Postgresql学习笔记之——模糊匹配LIKE、SIMILAR TO和POSIX正则表达式

最新推荐文章于 2024-05-10 11:32:25 发布

Major_ZYH

最新推荐文章于 2024-05-10 11:32:25 发布

阅读量5.6k

点赞数 1

分类专栏： Postgresql 文章标签： postgresql

本文链接：https://blog.csdn.net/qq_32838955/article/details/105466577

版权

Postgresql 专栏收录该内容

32 篇文章 24 订阅

订阅专栏

1、介绍

Postgresql数据库中提供三种实现模糊匹配的方式：

1.传统的SQL的LIKE操作。
2.SQL99中SIMILAR TO操作符。
3.POSIX风格的正则表达式。

另外还有一个模式匹配函数 substring 也可供使用。

2、LIKE操作符

传统的LIKE操作符比较简单，其中百分号 **“%”代表了0个或任意个字符，而下划线“_”**代表任意一个字符：

postgres=# create table test(id int,note text);
CREATE TABLE
postgres=# insert into test values (1,'abcabeefg'),(2,'abxyz'),(3,'123abe'),(4,'ab_abeefg'),(5,'ab%abefg'),(6,'abcab%fg'),(7,'abcab_fg'),(8,'a%babefg');
INSERT 0 8
postgres=# select * from test ;
 id |   note    
----+-----------
  1 | abcabeefg
  2 | abxyz
  3 | 123abe
  4 | ab_abeefg
  5 | ab%abefg
  6 | abcab%fg
  7 | abcab_fg
  8 | a%babefg
(8 rows)

分别使用**“%”与“_”**进行模糊查询：

postgres=# select * from test where note like 'ab_ab%';
 id |   note    
----+-----------
  1 | abcabeefg
  4 | ab_abeefg
  5 | ab%abefg
  6 | abcab%fg
  7 | abcab_fg
(5 rows)

postgres=# select * from test where note like 'ab__ab%';
 id | note 
----+------
(0 rows)

postgres=# select * from test where note like 'ab___';
 id | note  
----+-------
  2 | abxyz
(1 row)

postgres=# select * from test where note like 'ab%ab%';
 id |   note    
----+-----------
  1 | abcabeefg
  4 | ab_abeefg
  5 | ab%abefg
  6 | abcab%fg
  7 | abcab_fg
(5 rows)

可以看出**“%”匹配0个或多个字符，*“_”*只匹配任意一个字符。

如果相匹配的字符创还有百分号**%或者还有下划线“_”，可以在字符创前加转义字符反斜杠“\”**，例如：

postgres=# select * from test where note like 'ab\%%';
 id |   note   
----+----------
  5 | ab%abefg
(1 row)

postgres=# select * from test where note like 'ab\_%';
 id |   note    
----+-----------
  4 | ab_abeefg
(1 row)

如果反斜杠使用繁琐，也可以用ESCAPE子句将反义字符指定成其他字符，如指定为**#**：

postgres=# select * from test where note like 'ab#%%' escape '#';
 id |   note   
----+----------
  5 | ab%abefg
(1 row)

postgres=# select * from test where note like 'ab#_%' escape '#';
 id |   note    
----+-----------
  4 | ab_abeefg
(1 row)

另外，转义字符反斜杠**“\”或者使用ESCAPE子句指定的字符（如#**），都可以重复使用两个转义字符来去除其转义的含义，当做普通字符创匹配。

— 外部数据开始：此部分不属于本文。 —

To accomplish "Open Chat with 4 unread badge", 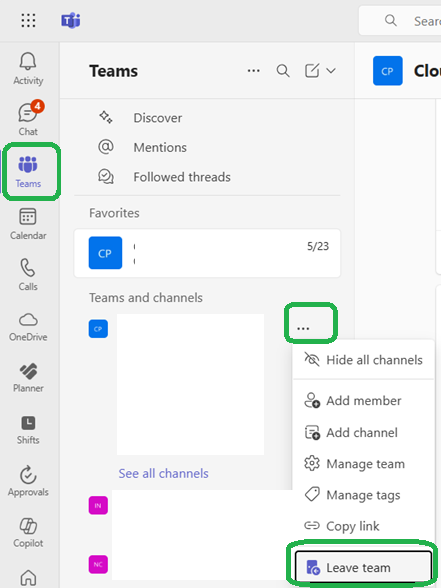I will (28, 118).
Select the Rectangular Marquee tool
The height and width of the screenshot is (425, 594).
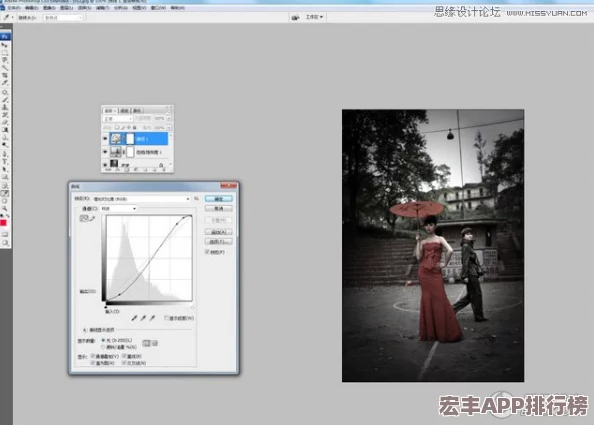point(5,53)
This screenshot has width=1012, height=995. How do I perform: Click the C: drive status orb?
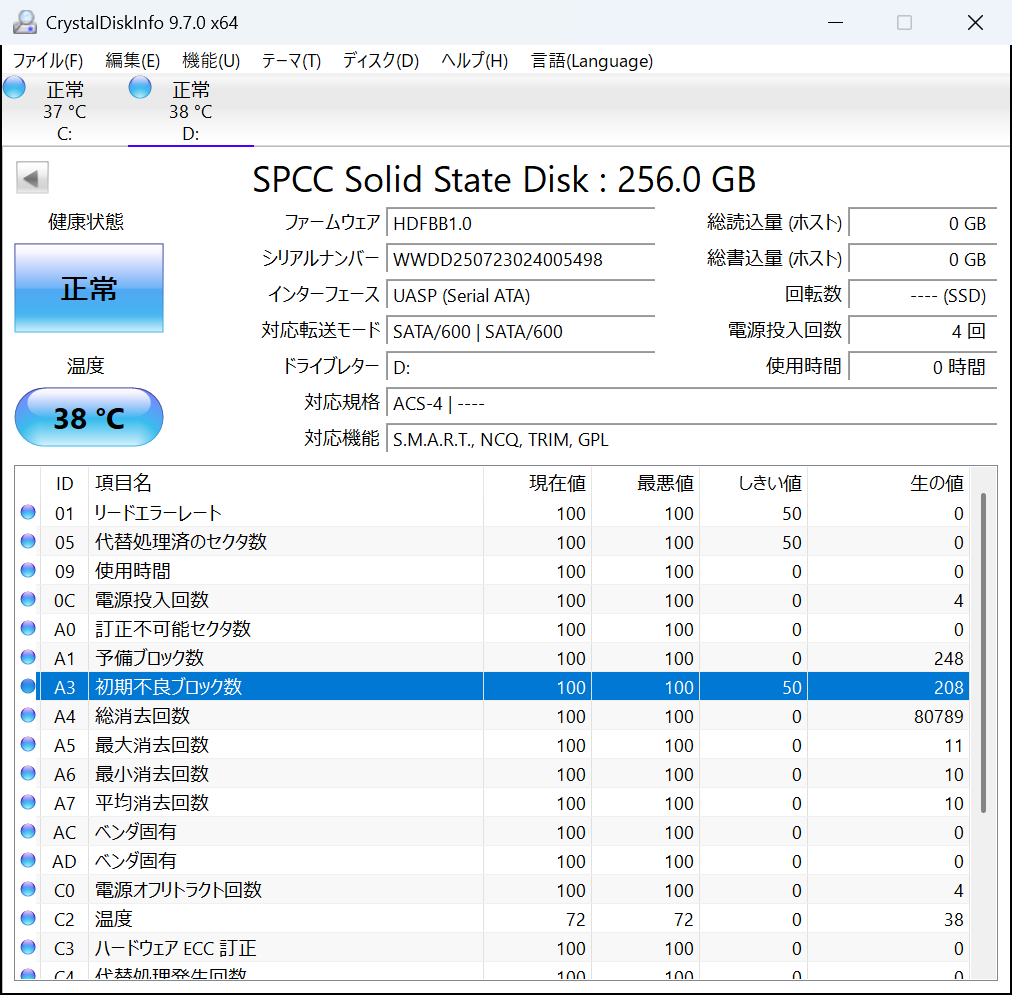[15, 88]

postgres=# insert into test values (9,'ab\abe');
INSERT 0 1
postgres=# insert into test values (10,'ab#abe');
INSERT 0 1
postgres=# select * from test where note like 'ab\\%';
 id |  note  
----+--------
  9 | ab\abe
(1 row)

postgres=# select * from test where note like 'ab##%' escape '#';
 id |  note  
----+--------
 10 | ab#abe
(1 row)

LIKE表达式不仅可以用在WHERE子句中，也可以用在SELECT语句中判断字符中是否含有指定的字符，结果返回有则为true（t），没有返回false（f）：

postgres=# select 'abcabefg' like '%be%';
 ?column? 
----------
 t
(1 row)

postgres=# select 'abcabefg' like '%hj%';
 ?column? 
----------
 f
(1 row)

3、SIMILAR TO正则表达式

SIMILAR TO是SQL99标准定义的正则表达式。SQL标准的正则表达式混合了LIKE和普通正则表达式，类似一个杂合体。

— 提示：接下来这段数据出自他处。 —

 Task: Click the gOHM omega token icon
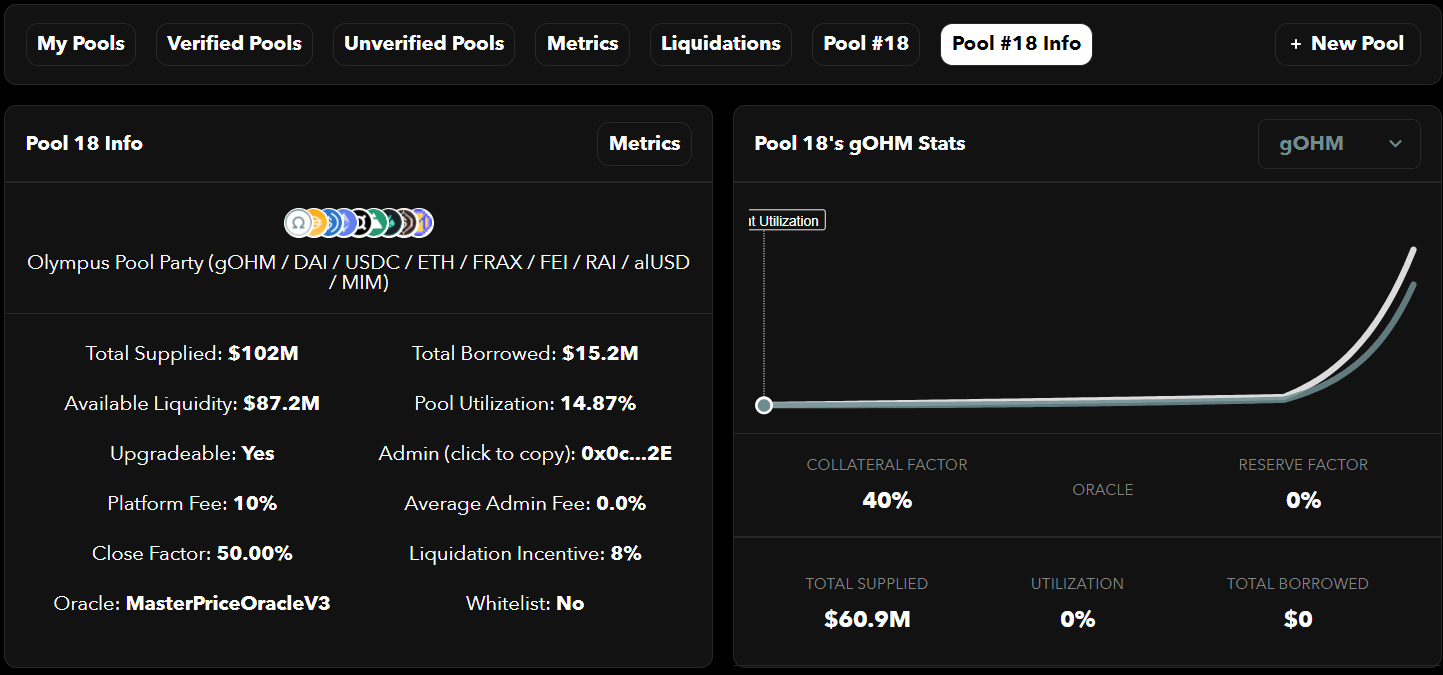297,223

SIMILAR TO操作符只有在匹配整个字符串时才能成功，这一点和LIKE相同，但是与普通的正则表达式只匹配部分的习惯是不同的，SIMILAR TO 与 LIKE一样使用百分号和下划线分别匹配多个和单个字符。也可以用反斜杠转义符或ESCAPE子句指定转义符。

除此之外，SIMILAR TO 还支持与 POSIX 正则表达式相同的模式匹配元字符：

（1） | ：表示选择两个候选项之一，两个字符匹配其中之一就可以。类似“或”。
（2）* ：表示重复前面的指定的项0次或多次。
（3）+ ：表示重复前面的指定项1次或多次。
（4）？：表示重复前面的指定项0次或1次。
（5）{m} ：表示重复前面的项m次。
（6）{m，} ：表示重复前面的项m次或更多次。
（7）{m，n} ：表示重复前面的项至少m次，不超过n次。
（8）括号() ：可以作为项目分组到一个独立的逻辑项中。
（9）[…] ：声明一个字符类，就像POSIX正则表达式。

示例

postgres=# select * from test;
 id |   note    
----+-----------
  1 | abcabeefg
  2 | abxyz
  3 | 123abe
  4 | ab_abeefg
  5 | ab%abefg
  6 | abcab%fg
  7 | abcab_fg
  8 | a%babefg
  9 | ab\abe
 10 | ab#abe
(10 rows)

postgres=# select * from test where note similar to 'ab%';
 id |   note    
----+-----------
  1 | abcabeefg
  2 | abxyz
  4 | ab_abeefg
  5 | ab%abefg
  6 | abcab%fg
  7 | abcab_fg
  9 | ab\abe
 10 | ab#abe
(8 rows)

postgres=# select * from test where note similar to '%(123|yz)%';
 id |  note  
----+--------
  2 | abxyz
  3 | 123abe
(2 rows)
postgres=# select * from test where note similar to '%(ab|be)';
 id |   note   
----+----------
  3 | 123abe
  9 | ab\abe
 10 | ab#abe
(3 rows)

4、POSIX正则表达式

POSIX正则表达式的模式匹配操作符有以下集中：

（1）~ ：匹配正则表达式，区分大小写。
（2）~* ：匹配正则表达式，不分大小写。
（3）!~：不匹配正则表达式，区分大小写。
（4）!~* ：不匹配正则表达式，不分大小写。

POSIX正则表达式提供了比LIKE 和 SIMILAR TO操作符更强大的模式匹配方法：

postgres=# select * from test where note ~ '\\';
 id |  note  
----+--------
  9 | ab\abe
(1 row)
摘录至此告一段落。